If you are a world traveler, make sure you describe a few of your pivotal journeys. And as you think about your brand, what will you bring to McDonough and what will you learn and develop while you are attending the program?
Video Essay: We ask that you introduce yourself to your cohort in one minute or less. The Admissions Committee would like for you to appear in person during part of your video, and we strongly encourage you to speak outside of the experiences we can read on your resume. Use this video as an opportunity to bring life to your application. For more instructions, view our Video Essay Guide.
McDonough’s video essay guide specifically asks you to appear in the one-minute video and to address situations outside your resume. However, you will have unlimited time to record and edit this video (unlike a video interview). While you have been asked to show yourself in the video, you may add other elements aside from your talking head, including interviews with family and friends, photos or graphics and music.

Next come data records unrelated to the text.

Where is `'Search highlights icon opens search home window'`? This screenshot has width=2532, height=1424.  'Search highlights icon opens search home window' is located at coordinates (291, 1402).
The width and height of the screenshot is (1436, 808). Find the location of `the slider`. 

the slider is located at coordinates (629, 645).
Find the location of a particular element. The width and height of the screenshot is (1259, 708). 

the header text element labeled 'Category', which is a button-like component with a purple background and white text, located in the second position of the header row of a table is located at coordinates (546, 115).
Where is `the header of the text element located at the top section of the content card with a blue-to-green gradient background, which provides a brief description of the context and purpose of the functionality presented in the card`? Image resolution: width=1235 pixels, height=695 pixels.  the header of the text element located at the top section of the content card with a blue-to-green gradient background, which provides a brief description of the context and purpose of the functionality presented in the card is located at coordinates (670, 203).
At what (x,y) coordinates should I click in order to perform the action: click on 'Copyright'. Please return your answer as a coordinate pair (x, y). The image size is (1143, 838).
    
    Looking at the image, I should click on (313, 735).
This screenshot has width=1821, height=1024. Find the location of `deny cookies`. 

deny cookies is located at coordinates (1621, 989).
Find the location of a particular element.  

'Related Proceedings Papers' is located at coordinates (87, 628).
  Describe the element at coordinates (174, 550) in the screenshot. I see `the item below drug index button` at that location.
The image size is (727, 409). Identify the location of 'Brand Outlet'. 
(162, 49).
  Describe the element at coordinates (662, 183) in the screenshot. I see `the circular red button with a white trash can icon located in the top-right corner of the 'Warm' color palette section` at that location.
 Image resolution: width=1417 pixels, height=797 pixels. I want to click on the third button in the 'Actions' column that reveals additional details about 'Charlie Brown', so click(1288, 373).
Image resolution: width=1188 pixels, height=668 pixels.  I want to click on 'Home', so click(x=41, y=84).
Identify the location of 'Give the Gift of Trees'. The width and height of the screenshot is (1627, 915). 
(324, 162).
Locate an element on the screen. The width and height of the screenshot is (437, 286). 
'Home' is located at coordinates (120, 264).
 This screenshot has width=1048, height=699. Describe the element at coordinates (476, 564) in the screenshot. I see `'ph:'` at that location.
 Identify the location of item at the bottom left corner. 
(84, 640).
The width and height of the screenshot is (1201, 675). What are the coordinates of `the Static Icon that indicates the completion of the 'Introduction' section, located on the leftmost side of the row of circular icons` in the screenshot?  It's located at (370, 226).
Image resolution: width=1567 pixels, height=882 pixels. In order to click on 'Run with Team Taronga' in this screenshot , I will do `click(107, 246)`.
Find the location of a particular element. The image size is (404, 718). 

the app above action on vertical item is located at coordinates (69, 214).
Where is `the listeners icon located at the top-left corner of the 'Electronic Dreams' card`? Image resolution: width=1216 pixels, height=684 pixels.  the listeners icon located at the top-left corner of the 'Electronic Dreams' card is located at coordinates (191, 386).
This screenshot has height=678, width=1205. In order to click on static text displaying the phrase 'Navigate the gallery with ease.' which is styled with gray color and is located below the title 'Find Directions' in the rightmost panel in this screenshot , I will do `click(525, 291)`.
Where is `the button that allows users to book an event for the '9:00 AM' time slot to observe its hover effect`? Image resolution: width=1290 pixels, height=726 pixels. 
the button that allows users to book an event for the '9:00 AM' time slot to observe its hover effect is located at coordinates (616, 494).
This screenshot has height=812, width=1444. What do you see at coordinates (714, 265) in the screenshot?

One minute seems like a short amount of time, but consider that television commercials are generally 30 seconds, and you realize that a lot of information can fit into a one-minute video.
Like all interactive MBA admissions essays, the content is the most important aspect of this exercise. The admissions committee wants to get to know you and your dreams, background and personality. Think about personal stories that you did not describe in your resume, recommendations or your written essays. Perhaps you have a family story to tell, a hobby you are passionate about or a significant extracurricular responsibility.
This is also the ideal place to demonstrate your fit with Georgetown (unless you focused on option three of the previous required essays). Can you take your hobbies to school and share with your classmates? Will your background add to the diversity of the class? Or can you open doors for your classmates professionally? Always think about your own contributions to McDonough.
If you can demonstrate enthusiasm as you speak to the camera and add additional elements to the video it should be compelling to the admissions committee, but keep in mind that content is the most crucial part of this video.
Optional Essay: Please provide any information you would like to add to your application that you have not otherwise included. (500 words or fewer)
This is an entirely open-ended optional essay. Most optional essays ask for an explanation for a gap in employment, the lack of a current supervisor recommendation, or academic issues. If you do want to address any of those elements to your application this is the ideal place.
If you do not have anything to explain about your overall application you may want to use this space to highlight another aspect of your experience at work or in your extracurricular activities. Perhaps you have an amazing leadership experience you want to discuss. Or a learning experience that was not covered in essay one.
There is no obligation to use the space, however, so do not write an essay just to add more for the admissions committee to read. If you do use this space to elaborate on your application profile, do not recycle essays from other schools that ask specific and recognizable questions.
Re-Applicant Essay: Required for re-applicants. How have you strengthened your candidacy since your last application? We are particularly interested in hearing about how you have grown professionally and personally. (500 words or fewer)
Many candidates can write about a specific improvement since your last application like a promotion, improved GMAT, or increased responsibilities or experience. Georgetown is also interested in the less tangible improvements like a revised career goal, personal growth or increase in maturity. Make sure you are able to make the case that you are now ready for a McDonough MBA and that any new development has only strengthened your resolve.